Athan: I’d say you are probably correct but that is because quite a few of my influences have very little in common with the industrial/electronic scenes. I think it is part of the reason I’ve never been allowed to sit “at the cool kids table in the high school cafeteria” of this scene so to say, even after all of these years. It’s a bit like the 1970s remake of Invasion of the Body Snatchers, where once the body snatchers know the ones that are still human, they point at them and scream. Then again, it’s all part of what drives me. With that said, I’ve always been influenced by film, especially the early years. In fact, I originally planned to be an actor but thought the life of a band singer was a bit more of a direct path and I “thought” it would be easier.

As far as music, I began singing and speaking at the same time. As a child my mother was fond of both Nat King Cole and Hank Williams, Sr., so I knew many of those songs by age 10. My early teens were ordinary, I grew very fond of the Doors during their revival in the early 1980s, then David Bowie carved me a new path which led to post punk favorites like the Psychedelic Furs, Bauhaus, Joy Division and more. All the while I had an appreciation for Sinatra, Sam Cooke, Marvin Gaye, Charlie Parker, Billie Holiday and so on. As for some of the R&B singers, I may not be able to sing like a soul singer but I’ve learned much from it. As for Brooklyn, the Brooklyn I grew up in was a different world from the bearded hipster yoga Brooklyn the world now knows. I’m a second generation Greek/American and the part of Brooklyn I grew up in was somewhat ethnic and middle class, we all had heavy NY accents, observed many Euro traditions and my generation was the last of that in some ways. I must say, I had a fantastical childhood and I wouldn’t trade it for anything. Sadly, that Brooklyn is gone and yes it was quite an influence. It was like growing up in a living and breathing 1940s movie.

amodelofcontrol.com You’ve done some A&R work for labels in the past. What would your advice to aspiring bands nowadays be from an A&R perspective?

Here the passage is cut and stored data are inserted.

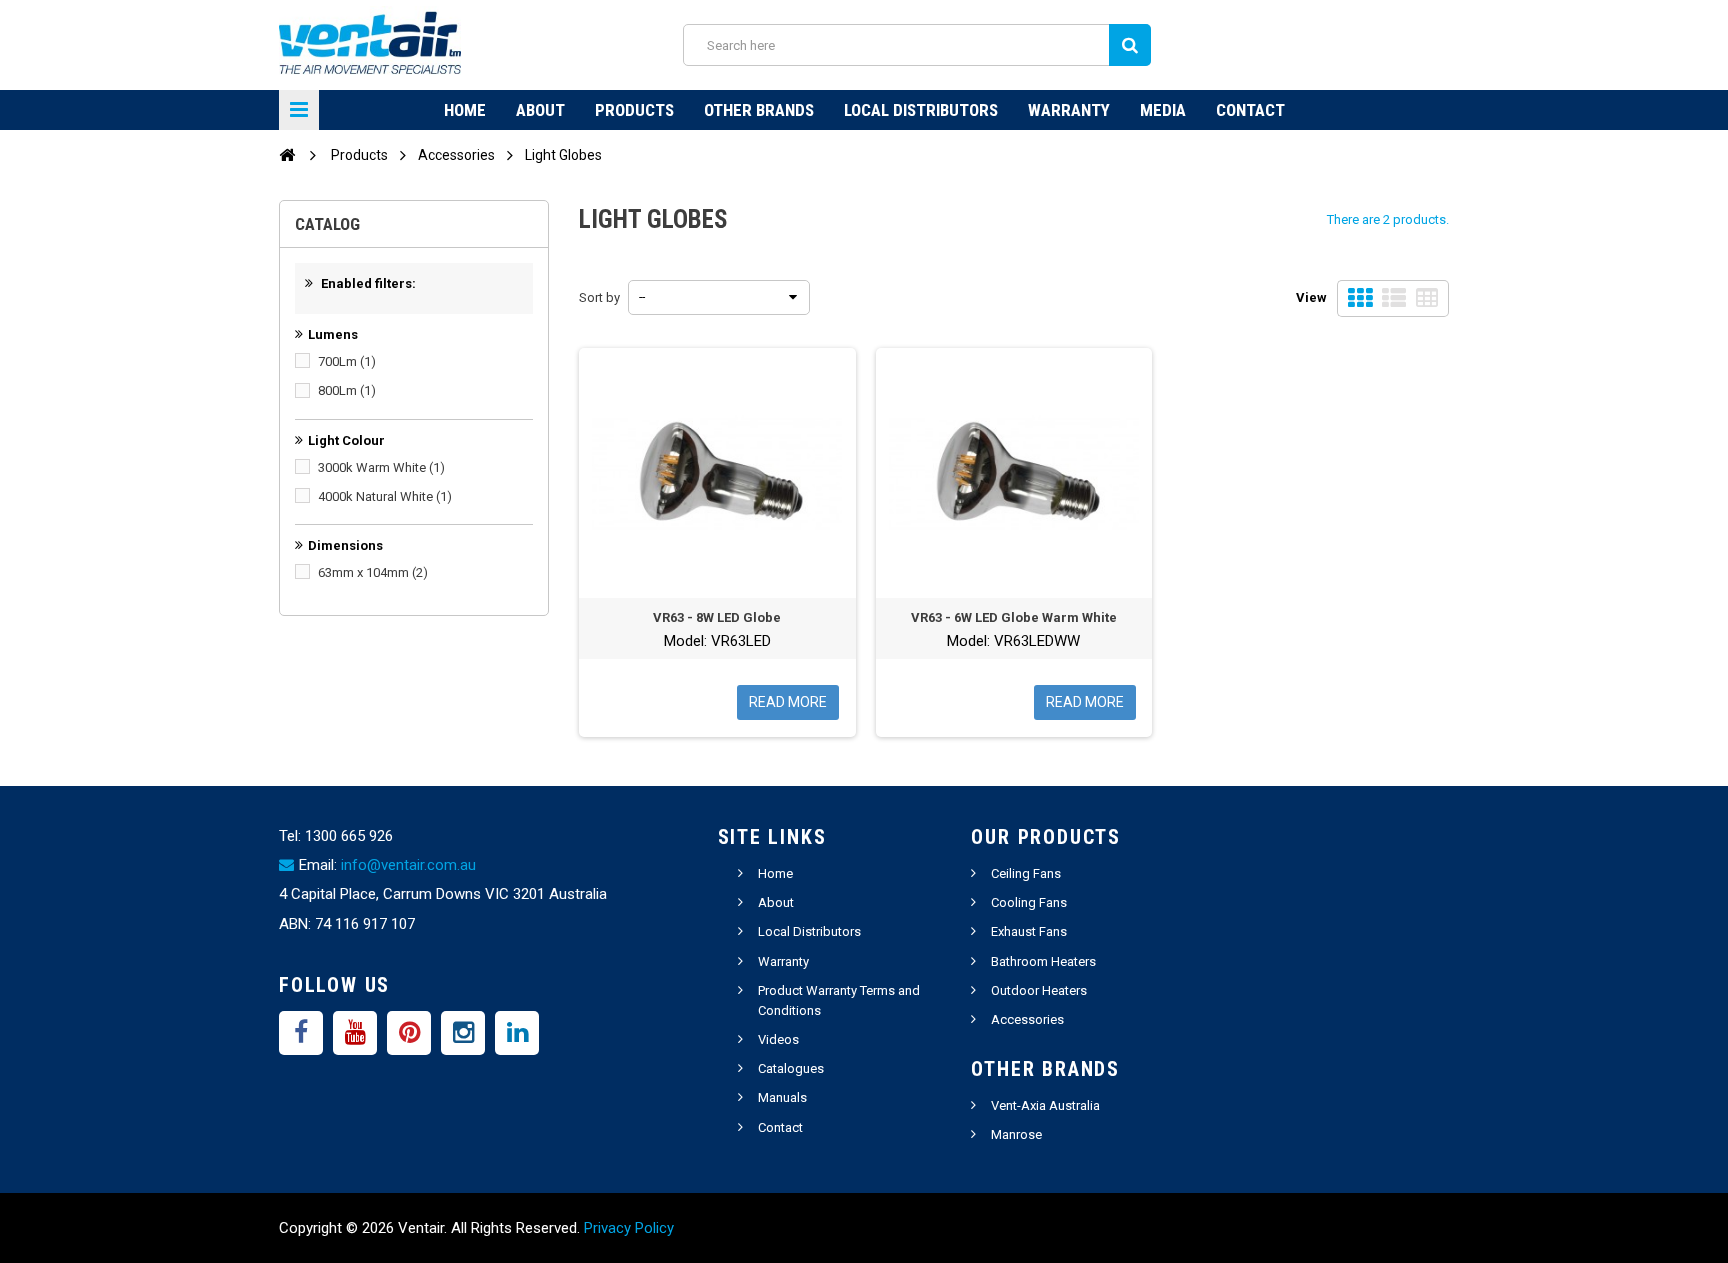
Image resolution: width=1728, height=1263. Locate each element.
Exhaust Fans (1029, 931)
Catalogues (791, 1068)
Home (465, 110)
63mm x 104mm (373, 572)
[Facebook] (301, 1033)
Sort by (599, 297)
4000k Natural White (385, 496)
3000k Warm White (381, 467)
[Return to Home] (287, 154)
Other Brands (759, 110)
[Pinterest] (409, 1033)
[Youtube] (355, 1033)
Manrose (1016, 1134)
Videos (778, 1039)
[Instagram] (463, 1033)
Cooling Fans (1029, 902)
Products (634, 110)
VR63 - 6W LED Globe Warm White (1014, 617)
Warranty (1069, 110)
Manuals (782, 1097)
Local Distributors (921, 110)
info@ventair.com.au (408, 865)
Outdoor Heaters (1039, 990)
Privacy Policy (629, 1228)
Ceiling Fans (1026, 873)
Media (1163, 110)
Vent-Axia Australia (1045, 1105)
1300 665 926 (349, 836)
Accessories (1027, 1019)
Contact (1250, 110)
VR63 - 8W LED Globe (717, 617)
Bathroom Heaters (1043, 961)
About (540, 110)
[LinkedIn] (517, 1033)
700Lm (347, 361)
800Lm (347, 390)
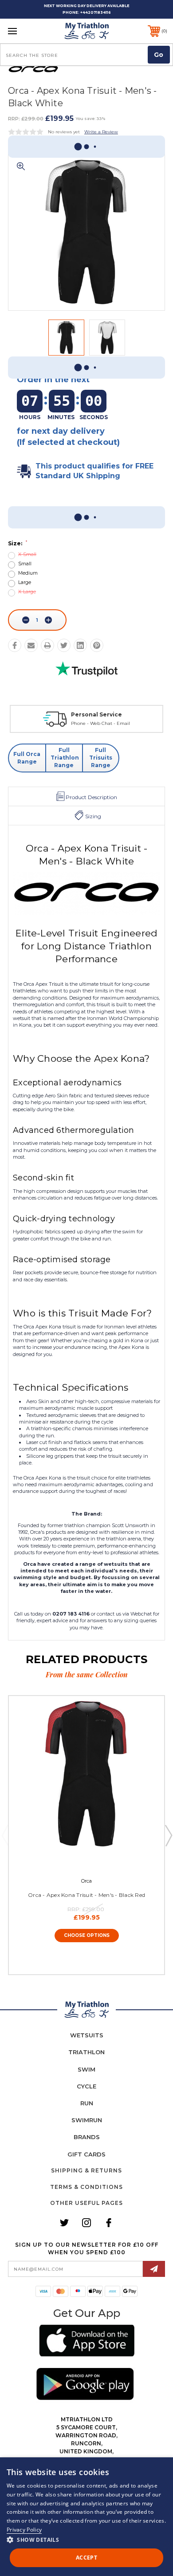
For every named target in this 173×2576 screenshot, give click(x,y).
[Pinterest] (96, 645)
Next (168, 1835)
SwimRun (86, 2120)
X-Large (27, 591)
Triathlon (86, 2052)
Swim (86, 2069)
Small (24, 563)
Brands (87, 2136)
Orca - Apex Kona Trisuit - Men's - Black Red (86, 1895)
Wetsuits (86, 2035)
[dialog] (86, 2516)
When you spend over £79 (96, 723)
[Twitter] (64, 645)
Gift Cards (86, 2154)
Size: (17, 543)
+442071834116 (95, 12)
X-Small (27, 554)
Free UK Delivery (92, 714)
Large (24, 582)
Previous (4, 1835)
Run (86, 2103)
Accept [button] (86, 2557)
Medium (28, 573)
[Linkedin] (80, 645)
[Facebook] (14, 645)
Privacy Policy (24, 2529)
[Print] (47, 645)
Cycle (86, 2086)
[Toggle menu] (23, 31)
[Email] (31, 645)
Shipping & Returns (86, 2170)
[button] (87, 2342)
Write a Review (101, 132)
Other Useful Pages (86, 2203)
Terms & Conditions (86, 2187)
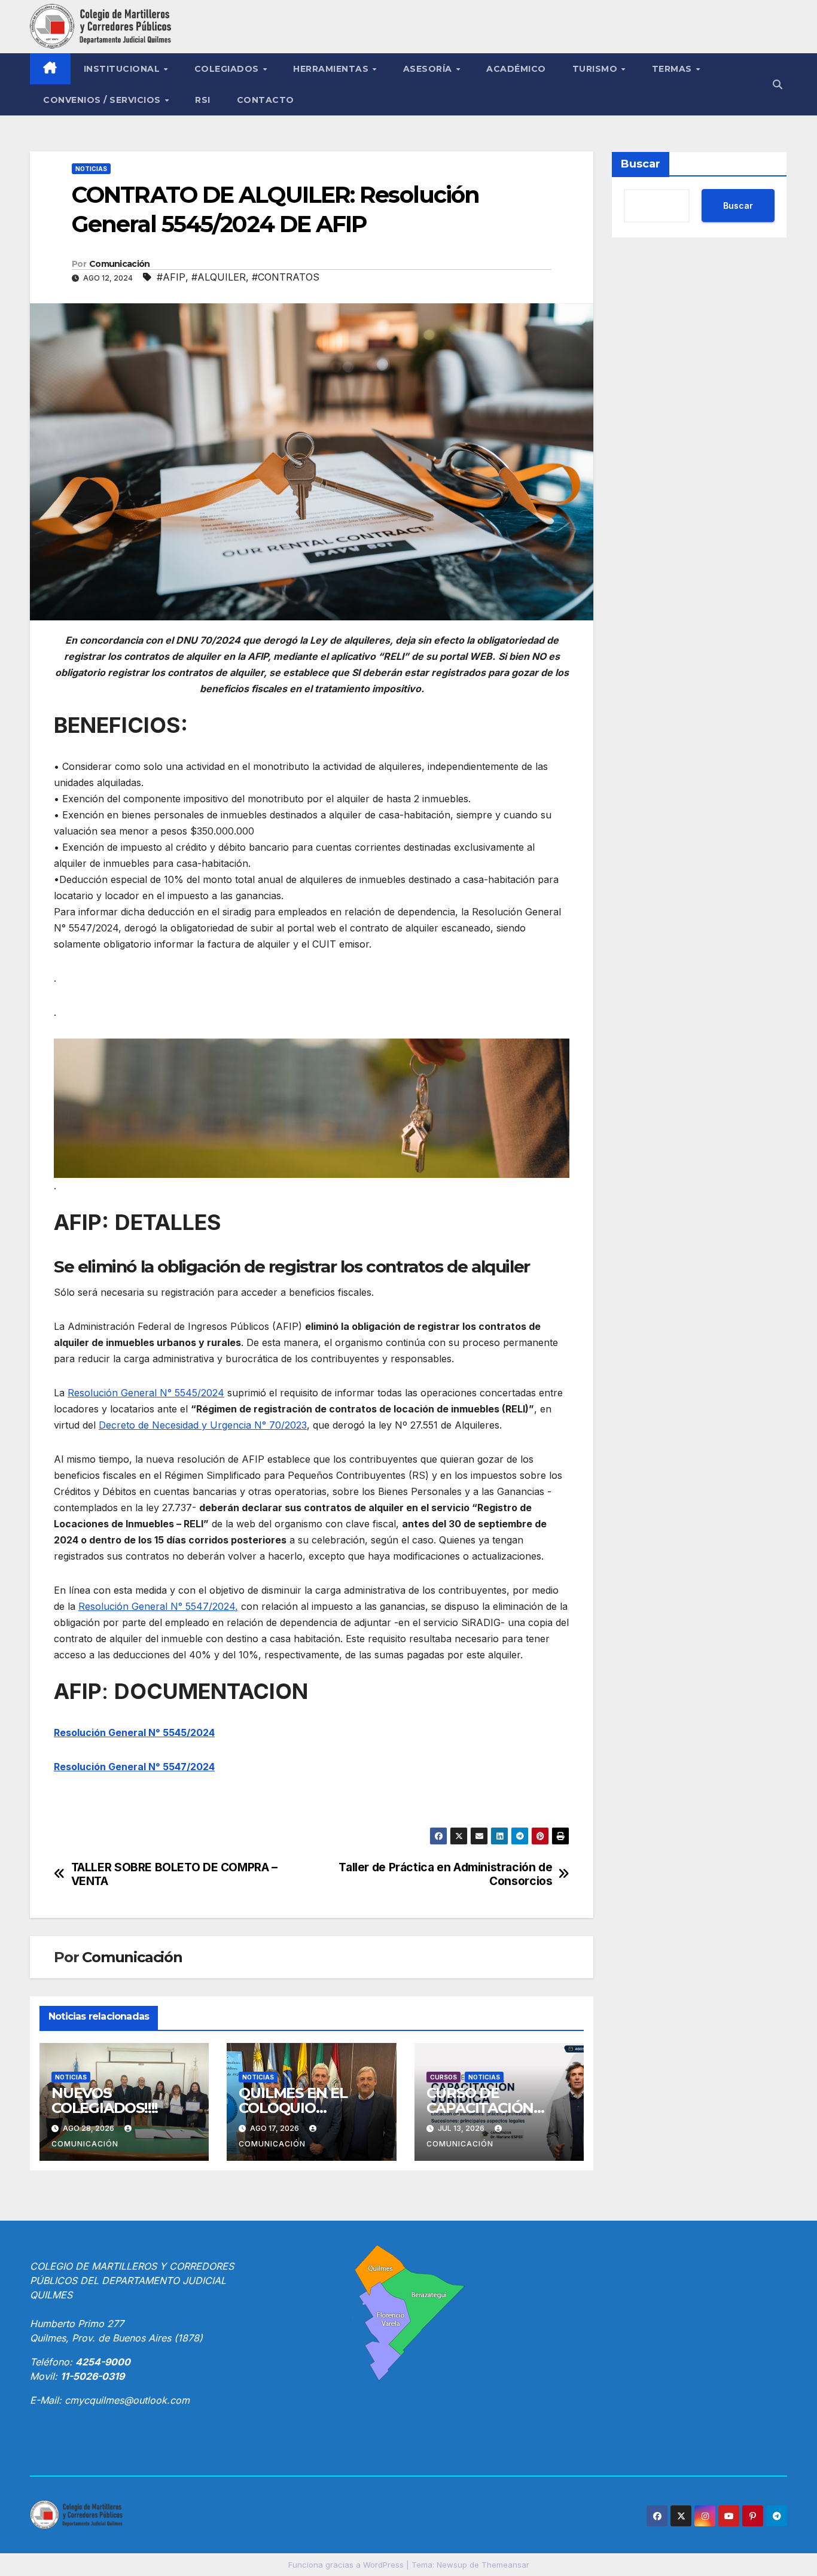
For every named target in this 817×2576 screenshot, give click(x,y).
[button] (777, 84)
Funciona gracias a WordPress (347, 2564)
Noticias (91, 168)
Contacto (265, 100)
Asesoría (429, 68)
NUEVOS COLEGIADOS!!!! (104, 2100)
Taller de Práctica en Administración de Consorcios (445, 1874)
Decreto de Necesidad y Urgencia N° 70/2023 (203, 1425)
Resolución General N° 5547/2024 (134, 1767)
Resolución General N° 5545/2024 (146, 1393)
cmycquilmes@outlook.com (127, 2400)
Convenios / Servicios (103, 100)
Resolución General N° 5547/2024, (158, 1606)
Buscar (640, 163)
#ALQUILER (218, 277)
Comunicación (119, 263)
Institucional (123, 68)
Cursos (443, 2077)
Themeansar (505, 2564)
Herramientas (332, 68)
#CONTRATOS (285, 277)
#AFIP (171, 277)
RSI (203, 100)
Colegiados (228, 68)
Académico (516, 68)
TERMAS (673, 68)
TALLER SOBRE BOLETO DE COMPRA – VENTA (174, 1874)
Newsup (452, 2564)
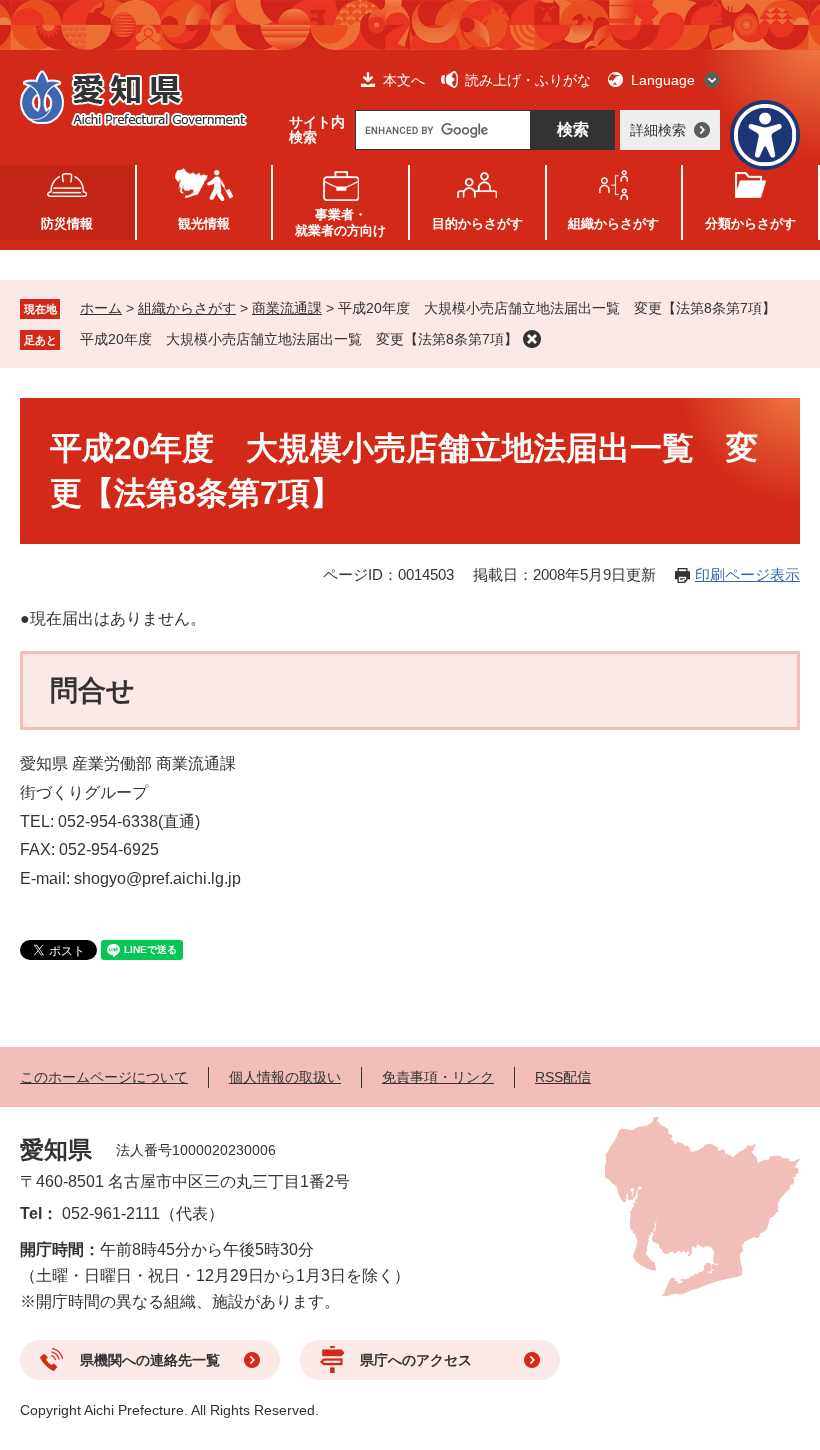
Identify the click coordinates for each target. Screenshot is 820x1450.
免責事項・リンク (438, 1077)
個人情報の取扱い (285, 1077)
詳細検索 (658, 130)
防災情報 (67, 223)
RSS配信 (563, 1077)
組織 (613, 223)
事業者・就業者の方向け (340, 222)
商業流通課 (287, 308)
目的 (477, 223)
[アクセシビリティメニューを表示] (765, 135)
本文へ (404, 80)
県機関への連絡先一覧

Athan: I tried answering a similar question the other day in an interview. It’s really important to make as much as you can out of the time you have to do this. Much like an athlete, albeit different, it does have an expiration date. Hard work, touring and keeping your ego in check are all important but so is understanding the basic business of music. Lack of knowledge in regard to publishing, contracts or even balancing a tour budget will bite you in the ass. Also don’t try to bullshit about what you’ve done, especially to a veteran of the music biz, it just makes you look like a bag of feces.

amodelofcontrol.com You’ve been involved in making and releasing music for over three decades. How have things changed in your eyes over that time, and do you still discover new music that excites you even now?

Athan: In fact, this year marks the 30th Anniversary of my first release with the band Fahrenheit 451, I hope to reissue this before the year is out. Parts of the game remain the same, I’m not nuts about some of the changes in the music industry as a whole but I have to roll with them if I am going to play the game. A very good friend of mine named Patrick Orth recently reminded me to try to stay open to new music and I try. In fact, sometimes I REALLY have to try hard in this climate. That said, I am always on the lookout for things, I do after all, rep a few bands on the side and help them secure record deals so I must remain open. As for all of those years, ultimately, I am just a survivor and always have been. This will all come to an end sooner than later, but it’s comforting that I myself can make that decision.